Potential extracurricular changes in District 88 detailed
Kremena Spengler, New Ulm Journal, March 9, 2012 –
Fee increases, spending cuts considered
NEW ULM – The District 88 Board of Education is considering a number of adjustments to the extracurricular activities budget next year, in the shape of fee increases and spending cuts.
These changes are part of approximately $1.1 million in budgetary measures under consideration.
Other budget steps include cutting teachers, encouraging early retirements, restructuring custodial, clerical and media center duties, a furlough for non-unionized employees, cutting a bus route, a fee for on-campus parking, etc.
Without any budget changes, the district is looking at a budget deficit (difference between expenditures and revenues) of about $1 million. This estimate does not factor in pending contract settlements with unions, some $50,000 in just announced utility expense hikes, and various unknowns, on both the revenue and expenditure sides.
(To put things in perspective, the budget is roughly around $20 million, and the unspoken-for reserves at the end of last fiscal year were $1.6 million.)
At a budget work session Tuesday, Activities Director Chad Eischens listed those changes in activities that are currently up for board consideration:
Increase athletic participation fees for grades 9-12 by $20 (to generate an additional $16,840).
Increase fine art participation fees for grades 9-12 (choir, jazz band, musical, Payne Street Singers, play, Knowledge Bowl, speech, ($2,060).
Increase athletic participation fees for grades 7-8 by $26 (rounding them up to $100) and fine arts fees for grades 7-8 by $20.
Charge students eligible for free and reduced lunches fees at a rate of 50 percent, rather than no fees (or a variation of this scenario; also, scholarships would be available) ($3,400).
Delay uniform purchases ($12,000).
Eliminate coach busing costs ($1,600).
Collect admission for track and softball ($3,000).
Increase fees for FFA/FCCLA membership by $10 ($500).
Implement a fair share fee for co-op-sponsored activities ($8,000-$12,000).

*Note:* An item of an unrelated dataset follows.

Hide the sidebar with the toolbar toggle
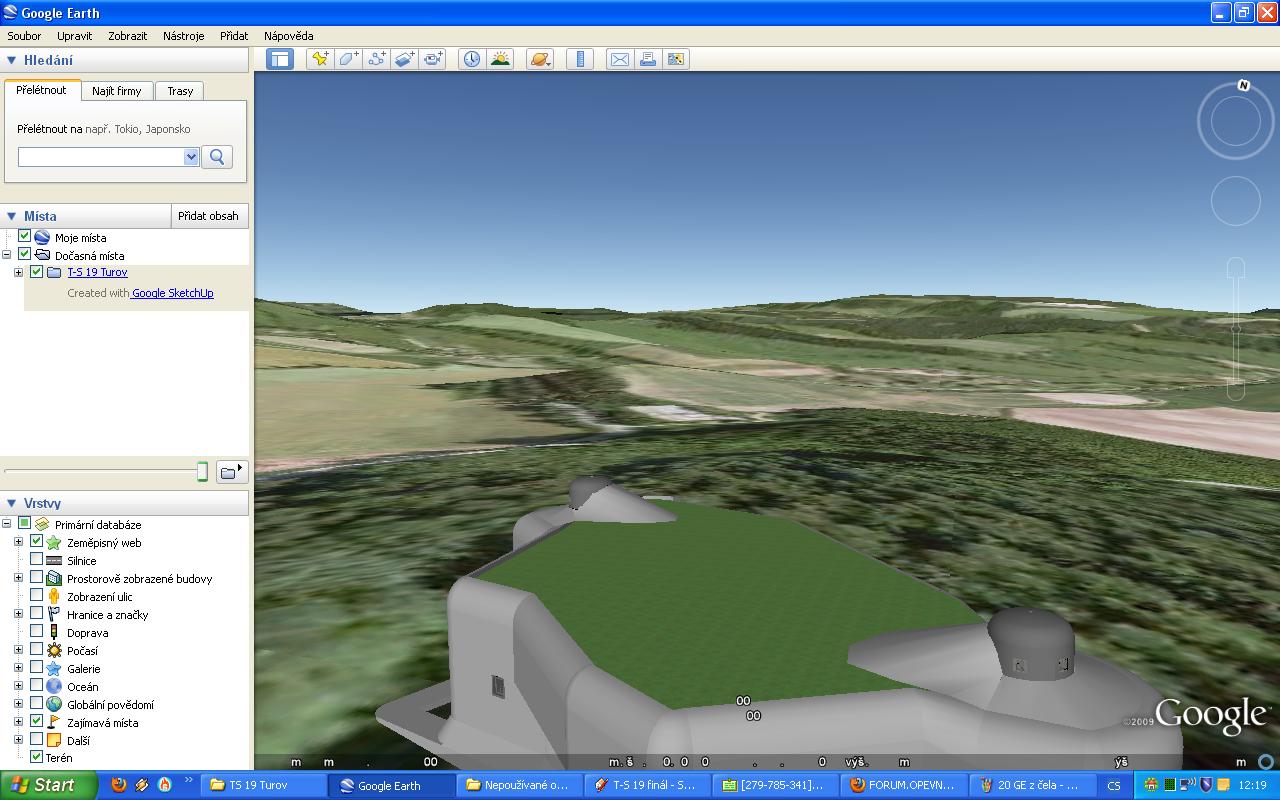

Seek a volunteer Yearbook/photography adviser ($8,000).
Initiate a Partners for Success plan of paid ads in programs, on the web site, electronic signage, posted banners, etc. ($15,000).
Some of these numbers are “soft,” officials acknowledged. In just one example, it is difficult to project the impact of selling ads. The St. Peter school district has done so for several years, and raises some $25,000-$30,000 a year.
As a result of the proposal, fees would increase from a range of $35 to $300 per student, to a range of $55 to $320 per student, according to a worksheet shared by Eischens.
Eischens also showed what the budgetary impact would be of a theoretical switch from the current wider slate of activities, to two sports per season per gender (officials stressed that switching to two sports is not an avowed intent, and the worksheet is for comparison purposes only).
Eischens’ example included the following sports, selected for being “typical” and widely sponsored by schools: football, boys and girls soccer and volleyball (fall); boys and girls basketball and boys and girls hockey (winter); and baseball, softball and boys and girls track (spring).
These sports cost the school district roughly $180,000 (after revenues are subtracted from expenditures), according to the worksheet.
For comparison purposes, the district “subsidizes” the current extracurriculars to the tune of roughly $330,000 per year (net cost, after revenues are subtracted from expenditures).
Various and sometimes complex considerations would play into any decision to cut sports: participation (in some cases limited by rules), gender parity (Title 9 regulations), cost per sport, amount of the district “subsidy,” etc.
Some additional thoughts, re-iterated during the latest discussion:
While some have called for deeper reductions in activities to “spare” the classroom additional pain, others have noted that activities are a relatively cost-effective way to keep some students interested in school. Participants in the discussion acknowledge that the issue is not “cut and dry.”
Until it happens, a potential loss of students due to any cuts, in activities, teaching staff, or anything else, would be speculative and difficult to quantify.